The central government has issued a guideline to “accelerate the improvement of its socialist market economy in the new era”, which analysts are saying is the boldest economic reform launched by the current leadership since President Xi Jinping took office.
According to Xinhua, the country’s goal is to “build a high-level socialist market economy that is more systematic, mature and well-shaped”, which would keep public ownership “as the mainstay” while allowing “multiple forms of ownership to develop together.” It stressed minimizing the government’s “direct allocation of market resources and direct intervention in microeconomic activities.” Read Xinhua for the full text.
Noted China analyst Bill Bishop has written on his Sinocism blog that, “we should not discount that the pressures inside the system may lead to more progress on some of the reforms than we have seen in recent years. However, whatever reforms may occur, remember that the guideline stressed ‘efforts to uphold and strengthen the Party’s overall leadership to ensure the effective implementation of the reform measures’.”

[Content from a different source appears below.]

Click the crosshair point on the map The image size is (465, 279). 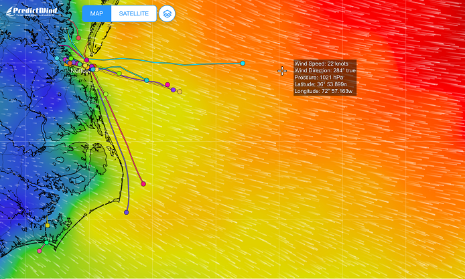282,71
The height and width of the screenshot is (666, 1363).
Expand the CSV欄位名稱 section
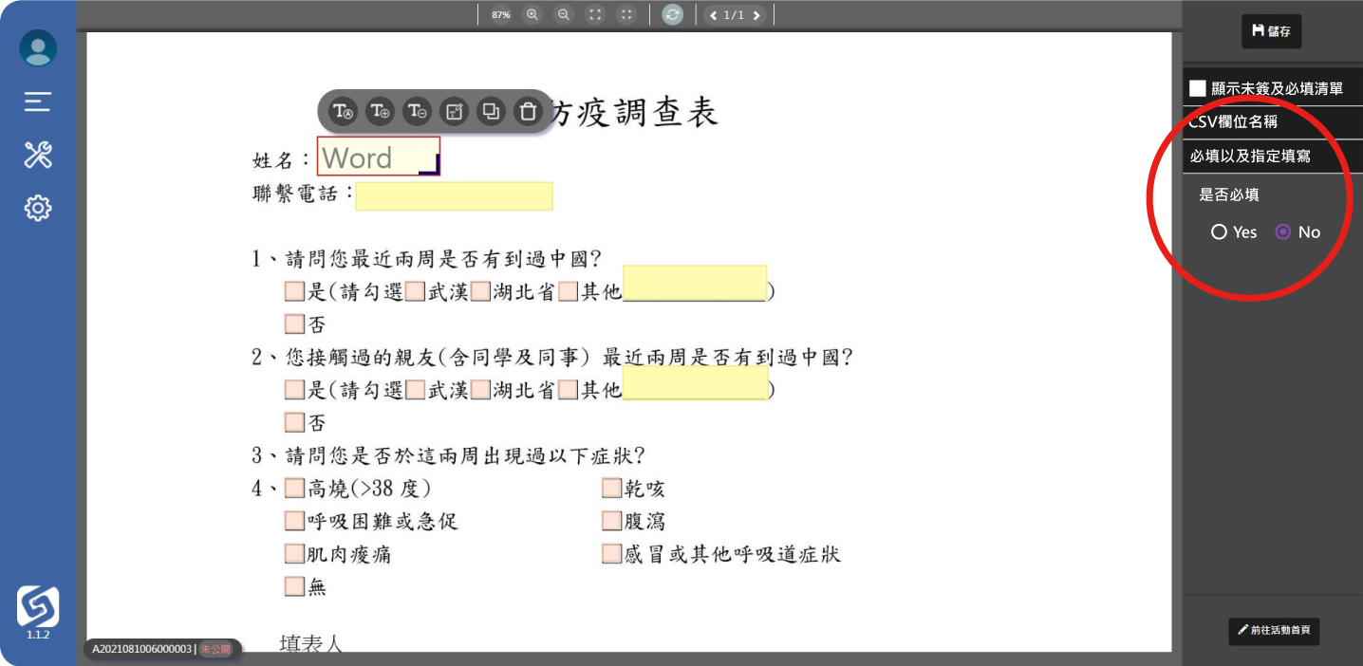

Bishop quotes analysts at Plenum.ai as being more upbeat: “By releasing a reform guideline amidst the pandemic, the Chinese government is signaling that it is still dedicated to market reforms, and that it is hoping to drive growth with reform measures instead of relying solely on monetary and fiscal stimulus.”
We here at Greater Bay Insight have been predicting for months, if not years, that China’s Reform and Opening era is entering Act II. This is the clearest evidence of it. And the GBA is where these reforms will happen fastest, which is why we saw last week’s announcement of the approval for cross-border trading of wealth management products.